そんな中、新千歳は大混乱になって、「空港ロビーホテル」状態だったわけですが、この23日、JR北海道によれば、昨春開業した北海道新幹線の1日当たりの乗車人数が、開業以来最高の1万4700人を記録したのだそうです。
要するに欠航が相次いだ新千歳空港発着の航空機の代替として新幹線に乗客が流れたわけです。恐らく「道央から函館」を結ぶ特急の「スーパー北斗」なども大混雑であったと思われます。何かと批判の多い北海道新幹線ですが、私が以前から強く主張しているように完全ではないものの、雪には強いのです。
と言いますか、冬の北海道では「JRだのみ」というのが実情で、とにかくそのことを証明した格好となりました。
確かにコンディションが良ければ飛行機で新千歳から羽田は1時間40分で行ってしまうわけですが、大雪に見舞われれば待ち時間を含めて20時間とか、30時間ということもあるわけです。一方で、現在の新幹線が新函館北斗までしかない状態でも、札幌から新函館北斗へ4時間弱、そして東京まで4時間丁度ですから、大変とはいえ8時間で行けるというのは、やはりこれで「新幹線の威力」を感じた人も多かったのではないでしょうか?
一方で、新幹線の苦闘も始まっています。
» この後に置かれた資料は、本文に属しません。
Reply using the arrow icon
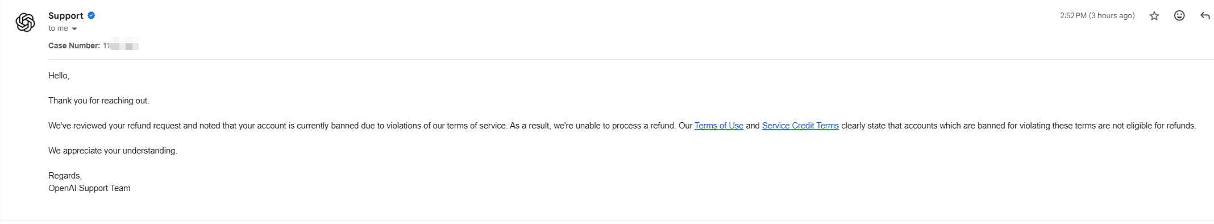The image size is (1214, 224). click(1205, 16)
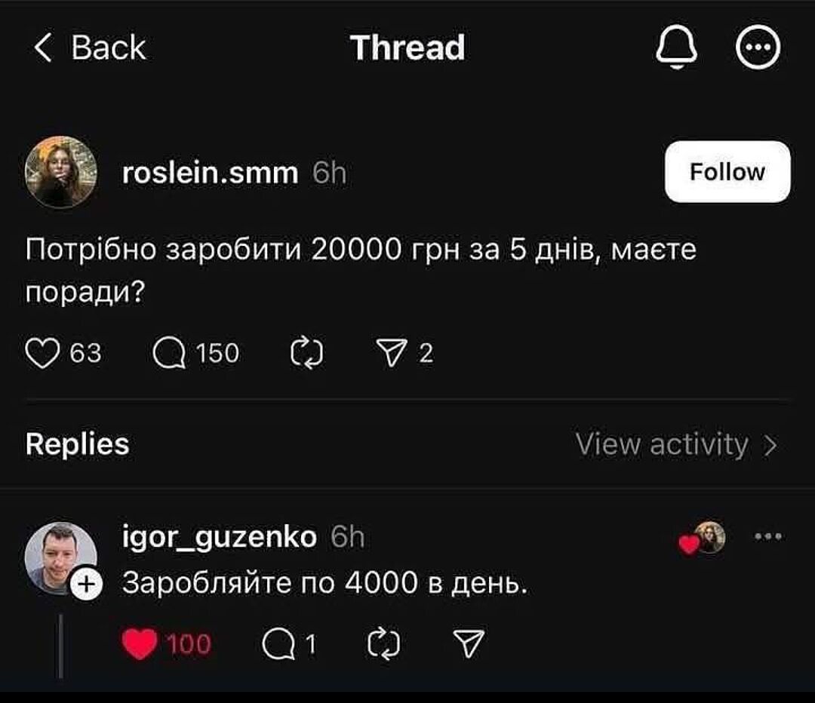This screenshot has height=703, width=815.
Task: Repost the roslein.smm thread
Action: [306, 353]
年明けの厳しい寒波が襲った1月14日、北海道新幹線木古内駅でポイント故障(不転換)が発生し、同駅発着の列車が一時立ち往生。最大70分の遅れが出たようです。
70分というのは、本州のダイヤへの影響が最低限になるように、「はやぶさ」を1本飛ばして、新青森始発を南行で送り出して、遅れた編成は「次のスジに乗せる」という対応をした可能性があり、必ずしも除雪に70分掛かったのではないと思いますが、やはり苦闘は苦闘だと思います。
この区間ですが、三線軌条ポイントといって狭軌の貨物と、標準軌の新幹線が合流する複雑な転轍器になっているので脆弱な場所です。鉄道運輸機構は建設にあたって、大げさな鋼鉄のシェルターで覆っているわけですが、横からの吹き込みは防げません。また貨物が落とす氷も防げません。
ここは、電熱システムの容量上げるとか、圧縮空気機構(があるはずですが)を強化して吹き飛ばすとか、何とか新しい対策を取って行きたいものです。とにかく、冬の北海道は寒さのために温水をかけて「消雪」というのは不可能だからです。